UNI88 wrote: ↑Thu Mar 06, 2025 1:25 pm
kalm wrote: ↑Thu Mar 06, 2025 12:49 pm
Well I was t prepared to write a book but I’ll have a go later when I have more time.
I ask because what you mean by those benefits and how they will be paid for matters to voters and I don't think you're going to sway moderate/independent voters away from trump/MAQA with high level descriptions. MAQA will just take and highlight the worst case scenarios for each and beat Democratic politicians to death with them (see immigration and trans in sports for examples). Democrats have to beat them to the punch by defining the issues/benefits in a positive light before MAQA can do the opposite.
Examples:
- Higher wages - if you mean minimum wage, the increased costs aren't born by the business owner. They're passed on to the consumer. Are people willing to pay more for a Big Mac so that McDonald's workers can make $20/hour?
- Labor protections - this is really broad and most would think that labor already has pretty good protections. Governor Kotek is getting push back in liberal Oregon over an executive order requiring project labor agreements (essentially requiring union labor) on state-funded projects. How do increased labor protections play in purple Colorado or the battleground states where presidential elections are won and lost?

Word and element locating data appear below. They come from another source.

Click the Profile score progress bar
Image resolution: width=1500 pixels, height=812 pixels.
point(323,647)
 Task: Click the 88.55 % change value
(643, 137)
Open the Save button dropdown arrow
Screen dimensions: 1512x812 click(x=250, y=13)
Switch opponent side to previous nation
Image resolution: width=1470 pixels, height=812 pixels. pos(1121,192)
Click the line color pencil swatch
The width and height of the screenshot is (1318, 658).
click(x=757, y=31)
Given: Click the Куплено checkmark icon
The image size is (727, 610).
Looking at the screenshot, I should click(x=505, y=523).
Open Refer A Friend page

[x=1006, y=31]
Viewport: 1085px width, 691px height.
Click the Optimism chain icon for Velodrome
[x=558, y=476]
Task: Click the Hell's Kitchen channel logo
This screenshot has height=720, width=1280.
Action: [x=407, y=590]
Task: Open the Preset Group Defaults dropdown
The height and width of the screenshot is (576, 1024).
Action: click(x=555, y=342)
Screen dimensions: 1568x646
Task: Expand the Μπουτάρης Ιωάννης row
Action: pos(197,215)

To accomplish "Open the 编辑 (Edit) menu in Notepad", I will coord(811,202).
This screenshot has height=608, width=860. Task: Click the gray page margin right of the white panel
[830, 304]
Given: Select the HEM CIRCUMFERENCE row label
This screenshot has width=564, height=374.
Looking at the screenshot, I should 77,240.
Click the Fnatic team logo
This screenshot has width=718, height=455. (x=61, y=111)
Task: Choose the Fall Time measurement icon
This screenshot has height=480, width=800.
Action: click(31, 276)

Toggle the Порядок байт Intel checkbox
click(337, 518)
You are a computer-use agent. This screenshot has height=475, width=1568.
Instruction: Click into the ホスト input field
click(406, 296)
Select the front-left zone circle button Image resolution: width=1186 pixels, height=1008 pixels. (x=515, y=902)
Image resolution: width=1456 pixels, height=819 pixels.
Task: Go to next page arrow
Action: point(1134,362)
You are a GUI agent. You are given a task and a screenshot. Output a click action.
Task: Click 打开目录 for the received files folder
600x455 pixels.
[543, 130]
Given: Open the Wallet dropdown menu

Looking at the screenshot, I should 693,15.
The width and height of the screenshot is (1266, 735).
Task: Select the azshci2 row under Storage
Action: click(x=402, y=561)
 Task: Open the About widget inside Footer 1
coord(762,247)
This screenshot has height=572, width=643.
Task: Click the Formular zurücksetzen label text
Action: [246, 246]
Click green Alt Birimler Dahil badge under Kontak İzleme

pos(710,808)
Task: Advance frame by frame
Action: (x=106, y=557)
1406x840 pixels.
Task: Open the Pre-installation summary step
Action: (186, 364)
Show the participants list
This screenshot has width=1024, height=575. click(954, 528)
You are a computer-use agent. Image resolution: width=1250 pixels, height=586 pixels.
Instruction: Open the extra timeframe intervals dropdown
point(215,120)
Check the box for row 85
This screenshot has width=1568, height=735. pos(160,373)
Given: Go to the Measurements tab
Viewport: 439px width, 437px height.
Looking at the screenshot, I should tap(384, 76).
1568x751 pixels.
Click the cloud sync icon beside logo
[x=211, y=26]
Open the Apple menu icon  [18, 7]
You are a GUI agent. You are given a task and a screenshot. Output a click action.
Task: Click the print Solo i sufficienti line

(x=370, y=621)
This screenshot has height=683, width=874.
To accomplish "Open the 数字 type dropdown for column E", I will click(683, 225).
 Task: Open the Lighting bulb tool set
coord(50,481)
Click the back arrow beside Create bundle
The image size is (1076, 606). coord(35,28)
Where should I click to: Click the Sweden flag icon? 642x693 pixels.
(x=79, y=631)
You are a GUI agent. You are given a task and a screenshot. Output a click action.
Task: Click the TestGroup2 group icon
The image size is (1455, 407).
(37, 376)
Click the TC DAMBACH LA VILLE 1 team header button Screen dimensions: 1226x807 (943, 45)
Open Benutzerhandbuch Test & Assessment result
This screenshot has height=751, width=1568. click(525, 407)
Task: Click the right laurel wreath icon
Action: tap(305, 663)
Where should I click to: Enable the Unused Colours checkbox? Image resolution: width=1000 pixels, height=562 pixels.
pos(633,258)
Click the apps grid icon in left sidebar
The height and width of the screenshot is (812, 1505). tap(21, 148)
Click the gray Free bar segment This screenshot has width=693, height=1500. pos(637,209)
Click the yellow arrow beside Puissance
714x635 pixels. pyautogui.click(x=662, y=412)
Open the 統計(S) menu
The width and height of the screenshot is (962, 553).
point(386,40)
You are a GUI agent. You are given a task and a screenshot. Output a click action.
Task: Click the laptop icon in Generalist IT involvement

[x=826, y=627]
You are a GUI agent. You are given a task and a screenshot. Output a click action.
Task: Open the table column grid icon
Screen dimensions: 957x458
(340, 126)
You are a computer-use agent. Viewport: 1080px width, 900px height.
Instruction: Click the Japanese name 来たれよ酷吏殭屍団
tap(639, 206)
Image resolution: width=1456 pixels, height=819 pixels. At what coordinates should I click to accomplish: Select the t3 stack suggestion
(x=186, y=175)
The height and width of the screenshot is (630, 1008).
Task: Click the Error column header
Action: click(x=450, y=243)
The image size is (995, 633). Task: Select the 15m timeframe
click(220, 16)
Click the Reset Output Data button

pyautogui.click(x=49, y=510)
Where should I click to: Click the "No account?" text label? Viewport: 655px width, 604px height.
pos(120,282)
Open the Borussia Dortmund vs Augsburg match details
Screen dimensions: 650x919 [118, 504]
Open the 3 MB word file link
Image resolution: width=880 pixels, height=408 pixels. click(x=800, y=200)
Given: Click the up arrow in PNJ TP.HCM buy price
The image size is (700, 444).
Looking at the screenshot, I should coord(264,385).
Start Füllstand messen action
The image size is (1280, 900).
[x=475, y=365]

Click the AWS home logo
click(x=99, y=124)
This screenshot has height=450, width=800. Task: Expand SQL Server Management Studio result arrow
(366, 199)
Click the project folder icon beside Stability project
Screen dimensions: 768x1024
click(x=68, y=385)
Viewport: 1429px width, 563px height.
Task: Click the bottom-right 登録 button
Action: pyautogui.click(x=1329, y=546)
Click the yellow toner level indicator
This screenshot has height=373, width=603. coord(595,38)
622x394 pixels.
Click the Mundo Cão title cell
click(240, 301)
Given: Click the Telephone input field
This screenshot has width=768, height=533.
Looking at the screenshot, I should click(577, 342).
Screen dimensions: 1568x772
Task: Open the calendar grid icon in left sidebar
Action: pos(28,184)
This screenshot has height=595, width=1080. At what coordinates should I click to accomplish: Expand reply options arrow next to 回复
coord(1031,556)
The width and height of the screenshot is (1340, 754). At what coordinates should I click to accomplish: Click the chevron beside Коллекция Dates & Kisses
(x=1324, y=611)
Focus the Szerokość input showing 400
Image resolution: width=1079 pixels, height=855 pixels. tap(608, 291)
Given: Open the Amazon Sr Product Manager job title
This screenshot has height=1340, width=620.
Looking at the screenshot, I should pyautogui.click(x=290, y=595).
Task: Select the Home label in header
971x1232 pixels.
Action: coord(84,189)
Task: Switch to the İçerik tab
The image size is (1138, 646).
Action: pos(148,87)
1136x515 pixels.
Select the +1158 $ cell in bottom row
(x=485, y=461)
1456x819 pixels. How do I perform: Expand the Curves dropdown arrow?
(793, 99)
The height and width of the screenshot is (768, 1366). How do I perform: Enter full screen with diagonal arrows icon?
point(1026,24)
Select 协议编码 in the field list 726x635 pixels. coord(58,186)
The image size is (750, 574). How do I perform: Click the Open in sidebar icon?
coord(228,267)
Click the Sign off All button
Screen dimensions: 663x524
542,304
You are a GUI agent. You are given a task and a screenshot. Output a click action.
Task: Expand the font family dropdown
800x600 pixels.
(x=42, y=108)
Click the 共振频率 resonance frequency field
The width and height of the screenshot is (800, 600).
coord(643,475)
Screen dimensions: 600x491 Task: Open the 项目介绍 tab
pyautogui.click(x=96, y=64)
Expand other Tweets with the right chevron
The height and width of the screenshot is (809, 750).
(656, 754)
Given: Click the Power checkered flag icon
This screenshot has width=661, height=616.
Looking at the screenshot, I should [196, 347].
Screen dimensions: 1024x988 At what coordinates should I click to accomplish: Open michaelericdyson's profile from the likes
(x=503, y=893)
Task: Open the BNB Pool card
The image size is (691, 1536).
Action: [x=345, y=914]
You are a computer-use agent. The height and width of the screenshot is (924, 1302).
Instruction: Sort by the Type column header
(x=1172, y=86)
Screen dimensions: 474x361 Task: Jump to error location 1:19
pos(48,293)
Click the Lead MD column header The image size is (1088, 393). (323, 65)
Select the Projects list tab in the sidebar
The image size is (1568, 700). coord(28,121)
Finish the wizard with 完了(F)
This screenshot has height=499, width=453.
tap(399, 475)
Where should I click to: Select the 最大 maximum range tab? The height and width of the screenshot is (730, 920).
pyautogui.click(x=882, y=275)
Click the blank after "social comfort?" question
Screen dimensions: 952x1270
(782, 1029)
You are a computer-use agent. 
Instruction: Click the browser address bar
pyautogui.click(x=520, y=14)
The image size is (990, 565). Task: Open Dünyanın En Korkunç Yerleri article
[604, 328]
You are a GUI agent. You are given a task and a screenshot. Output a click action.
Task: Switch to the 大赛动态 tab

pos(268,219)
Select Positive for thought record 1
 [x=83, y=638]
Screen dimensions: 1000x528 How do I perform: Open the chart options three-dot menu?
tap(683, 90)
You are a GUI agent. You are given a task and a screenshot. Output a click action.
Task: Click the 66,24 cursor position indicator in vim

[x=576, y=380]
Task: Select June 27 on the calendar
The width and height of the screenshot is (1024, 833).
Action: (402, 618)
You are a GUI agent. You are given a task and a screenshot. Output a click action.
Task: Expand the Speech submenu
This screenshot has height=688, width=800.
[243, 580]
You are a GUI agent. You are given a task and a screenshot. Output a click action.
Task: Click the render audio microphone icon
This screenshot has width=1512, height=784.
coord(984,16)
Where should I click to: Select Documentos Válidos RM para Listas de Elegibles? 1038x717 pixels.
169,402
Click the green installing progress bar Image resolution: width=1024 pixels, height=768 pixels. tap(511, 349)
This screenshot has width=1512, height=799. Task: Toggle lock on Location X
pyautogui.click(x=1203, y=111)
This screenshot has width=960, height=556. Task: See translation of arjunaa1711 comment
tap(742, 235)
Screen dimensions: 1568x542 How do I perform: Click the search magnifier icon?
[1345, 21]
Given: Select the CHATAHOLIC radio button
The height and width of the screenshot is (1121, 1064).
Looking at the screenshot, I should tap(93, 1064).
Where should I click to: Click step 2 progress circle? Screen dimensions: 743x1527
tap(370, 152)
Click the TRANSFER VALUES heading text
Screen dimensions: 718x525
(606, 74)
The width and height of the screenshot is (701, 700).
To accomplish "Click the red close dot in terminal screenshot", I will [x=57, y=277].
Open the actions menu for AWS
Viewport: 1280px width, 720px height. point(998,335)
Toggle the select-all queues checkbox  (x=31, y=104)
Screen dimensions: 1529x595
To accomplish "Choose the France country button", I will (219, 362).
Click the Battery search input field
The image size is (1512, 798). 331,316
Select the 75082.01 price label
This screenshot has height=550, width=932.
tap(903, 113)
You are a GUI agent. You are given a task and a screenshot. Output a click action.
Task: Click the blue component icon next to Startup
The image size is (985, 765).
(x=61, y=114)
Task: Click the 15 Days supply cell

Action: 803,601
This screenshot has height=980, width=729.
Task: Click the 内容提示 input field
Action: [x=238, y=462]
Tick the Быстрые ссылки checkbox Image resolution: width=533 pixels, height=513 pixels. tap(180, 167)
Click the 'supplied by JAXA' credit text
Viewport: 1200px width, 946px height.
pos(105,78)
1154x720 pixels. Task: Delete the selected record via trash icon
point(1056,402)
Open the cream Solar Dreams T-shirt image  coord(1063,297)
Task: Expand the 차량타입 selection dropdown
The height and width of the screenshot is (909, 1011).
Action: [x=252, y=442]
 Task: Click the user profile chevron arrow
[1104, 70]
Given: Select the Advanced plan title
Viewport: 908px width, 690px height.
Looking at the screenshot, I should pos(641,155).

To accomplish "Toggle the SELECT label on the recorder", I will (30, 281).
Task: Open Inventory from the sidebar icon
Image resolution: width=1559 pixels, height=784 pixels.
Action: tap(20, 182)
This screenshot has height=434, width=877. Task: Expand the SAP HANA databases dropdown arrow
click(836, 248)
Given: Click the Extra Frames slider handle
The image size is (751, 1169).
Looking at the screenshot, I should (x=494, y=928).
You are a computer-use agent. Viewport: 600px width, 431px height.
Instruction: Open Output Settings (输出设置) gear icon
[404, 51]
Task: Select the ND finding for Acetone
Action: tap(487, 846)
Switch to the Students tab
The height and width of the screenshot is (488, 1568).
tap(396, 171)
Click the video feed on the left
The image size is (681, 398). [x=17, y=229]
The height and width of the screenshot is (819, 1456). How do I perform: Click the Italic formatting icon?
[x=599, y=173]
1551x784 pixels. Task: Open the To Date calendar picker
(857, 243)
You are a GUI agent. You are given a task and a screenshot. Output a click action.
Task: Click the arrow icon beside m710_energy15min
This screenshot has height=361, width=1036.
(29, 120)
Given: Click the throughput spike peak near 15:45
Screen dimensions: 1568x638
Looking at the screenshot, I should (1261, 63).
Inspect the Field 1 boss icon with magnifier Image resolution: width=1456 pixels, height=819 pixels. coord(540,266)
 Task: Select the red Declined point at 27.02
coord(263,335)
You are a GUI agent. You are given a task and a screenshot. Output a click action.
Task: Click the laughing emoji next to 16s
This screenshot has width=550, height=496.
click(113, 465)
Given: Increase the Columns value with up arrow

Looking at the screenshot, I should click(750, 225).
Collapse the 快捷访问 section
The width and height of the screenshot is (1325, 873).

- Affordable home prices and housing inventory - another really broad issue that could mean a multitude of things. The left has long tried to restrict development and protect the environment but that has contributed to the lack of inventory. A lot of people want yards for their kids so they're not interested in condensed urban living and the left's policies don't resonate with them.
A good start. I can't imagine he's thinking that minimum wage increases will do anything. I'm all in favor of moving all the minimum wages upwards, but gradually. And in the end, since the market corrects for this, you move the wage upwards gradually so not to jettison jobs or shutter businesses, and in the end the buying power for that worker is still unchanged. But you do it so some people aren't left completely behind.
As for the labor protections, unions are just not a winning political strategy. Most people don't want to be a part of a union (the collectivism takes away the individual incentive) and the environmental/safety reason for unions in the past is long gone with the advent of numerous regulations and regulatory bodies. It's only in the public sector that union membership continues growing and outside of teachers, I can't think of a good area where it is justified to be growing. But come election time, unions aren't a winning strategy.
Finally, the housing, is tough because it's not just one thing and because the federal government isn't the only nor the biggest impactor of this.
But, these are things that should be talked about and debated and delved into the details for, and it's what has been lacking in political dialogue for too long. Histrionics during a speech, at this point, do really nothing. The Dems should aspire for something more than that.